The details, obtained through Freedom of Information requests, show that the minister in charge of the £4.7 billion project, Meg Hillier, cannot give a clear timetable as to when the card readers will be available.
It is also understood that, not only police forces have to rely on traditional methods for checking the Identity of the ID Cardholders but they will also have to allocate part of their already strained budgets to invest in the machines.
It is therefore unsurprising that the Shadow home secretary Chris Grayling crucified the current government by saying "Once again ministers have shown that the ID card project is absolutely farcical. What is the point of spending billions of pounds on cards that can't be read in the UK?"

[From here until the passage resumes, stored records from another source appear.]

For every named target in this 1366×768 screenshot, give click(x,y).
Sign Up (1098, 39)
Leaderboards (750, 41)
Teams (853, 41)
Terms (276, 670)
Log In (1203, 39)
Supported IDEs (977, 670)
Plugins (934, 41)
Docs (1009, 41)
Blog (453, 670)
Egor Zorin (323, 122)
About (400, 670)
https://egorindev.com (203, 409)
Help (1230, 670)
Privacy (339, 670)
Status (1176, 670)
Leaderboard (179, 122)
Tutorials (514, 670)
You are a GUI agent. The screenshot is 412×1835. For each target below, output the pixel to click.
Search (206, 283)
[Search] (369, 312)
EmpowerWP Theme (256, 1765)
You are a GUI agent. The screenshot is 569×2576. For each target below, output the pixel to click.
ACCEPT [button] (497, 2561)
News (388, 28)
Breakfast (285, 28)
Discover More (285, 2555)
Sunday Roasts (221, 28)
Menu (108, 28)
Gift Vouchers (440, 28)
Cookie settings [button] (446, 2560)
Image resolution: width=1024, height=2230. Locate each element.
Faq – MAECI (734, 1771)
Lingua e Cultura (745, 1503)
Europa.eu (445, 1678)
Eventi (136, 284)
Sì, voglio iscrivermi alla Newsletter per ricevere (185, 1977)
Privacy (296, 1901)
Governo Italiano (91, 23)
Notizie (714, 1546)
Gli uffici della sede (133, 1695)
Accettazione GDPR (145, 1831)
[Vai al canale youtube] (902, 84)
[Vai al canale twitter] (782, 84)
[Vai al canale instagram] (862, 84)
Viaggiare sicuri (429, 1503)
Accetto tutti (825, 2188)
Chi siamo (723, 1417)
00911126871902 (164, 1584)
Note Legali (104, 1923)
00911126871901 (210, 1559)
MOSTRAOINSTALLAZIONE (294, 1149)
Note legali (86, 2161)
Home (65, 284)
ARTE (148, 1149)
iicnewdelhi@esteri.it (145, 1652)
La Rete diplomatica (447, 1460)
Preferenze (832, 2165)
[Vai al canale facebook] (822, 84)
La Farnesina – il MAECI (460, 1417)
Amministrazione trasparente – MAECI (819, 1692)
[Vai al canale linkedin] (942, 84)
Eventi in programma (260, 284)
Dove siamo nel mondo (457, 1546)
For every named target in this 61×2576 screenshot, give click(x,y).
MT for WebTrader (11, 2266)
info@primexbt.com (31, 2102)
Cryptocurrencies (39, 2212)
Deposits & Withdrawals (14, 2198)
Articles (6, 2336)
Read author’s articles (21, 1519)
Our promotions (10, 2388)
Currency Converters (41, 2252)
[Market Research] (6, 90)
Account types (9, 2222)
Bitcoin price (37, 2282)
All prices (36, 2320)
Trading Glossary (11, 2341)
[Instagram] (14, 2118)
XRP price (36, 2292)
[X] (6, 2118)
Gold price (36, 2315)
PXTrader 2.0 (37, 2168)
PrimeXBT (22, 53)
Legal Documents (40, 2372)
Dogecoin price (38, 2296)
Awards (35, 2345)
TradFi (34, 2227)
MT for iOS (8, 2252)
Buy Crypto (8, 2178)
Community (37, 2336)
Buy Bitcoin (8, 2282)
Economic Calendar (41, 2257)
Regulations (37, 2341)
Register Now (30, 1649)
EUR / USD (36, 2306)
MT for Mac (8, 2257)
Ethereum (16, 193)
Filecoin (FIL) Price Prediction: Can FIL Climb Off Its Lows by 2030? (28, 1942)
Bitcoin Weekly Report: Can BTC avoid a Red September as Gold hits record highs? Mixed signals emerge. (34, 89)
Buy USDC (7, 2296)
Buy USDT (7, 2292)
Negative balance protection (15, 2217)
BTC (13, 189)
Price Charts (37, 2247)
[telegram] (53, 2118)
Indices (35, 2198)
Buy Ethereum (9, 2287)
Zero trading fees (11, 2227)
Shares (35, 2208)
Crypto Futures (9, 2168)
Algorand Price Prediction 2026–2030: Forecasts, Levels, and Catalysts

In related news, the European Network and Information Security Agency (ENISA - an agency of the European Union) said that it is worried that UK's ID Card Scheme is the only such project in Europe where it is unknown whether the the card has an electronic signature and had a number of troubling black spots; Heise-online says for example that the public is still not aware whether the UK Biometric Card will include features like PIN based access control, symmetric key based access control, certificate based access control and encrypted data transmission.
Ulf Bergstrom, Press and Communications Officer of ENISA sent us this note: "ENISA has in fact not expressed any opinion of being worried or commented on the UK choice of privacy features, [or of any government. It is however correct that the UK, at the time of the Paper’s production, did not provide input on such privacy features. The Position Paper gives an overview of the present situation in Europe however, the vast disparity between privacy features in eID cards across Europe and the need for a common strategy for eID cards, as to have them interoperable."
Go To Page 2 for our comments and more related links
In reply to a request by Techradar for more information, a spokesperson for the Home Office said that "this is all part of an "incremental rollout" of the ID scheme, which has already been detailed in the Identity Cards Act". (ed: Apparently giving out cards first instead of readers rather than the other way round makes more sense).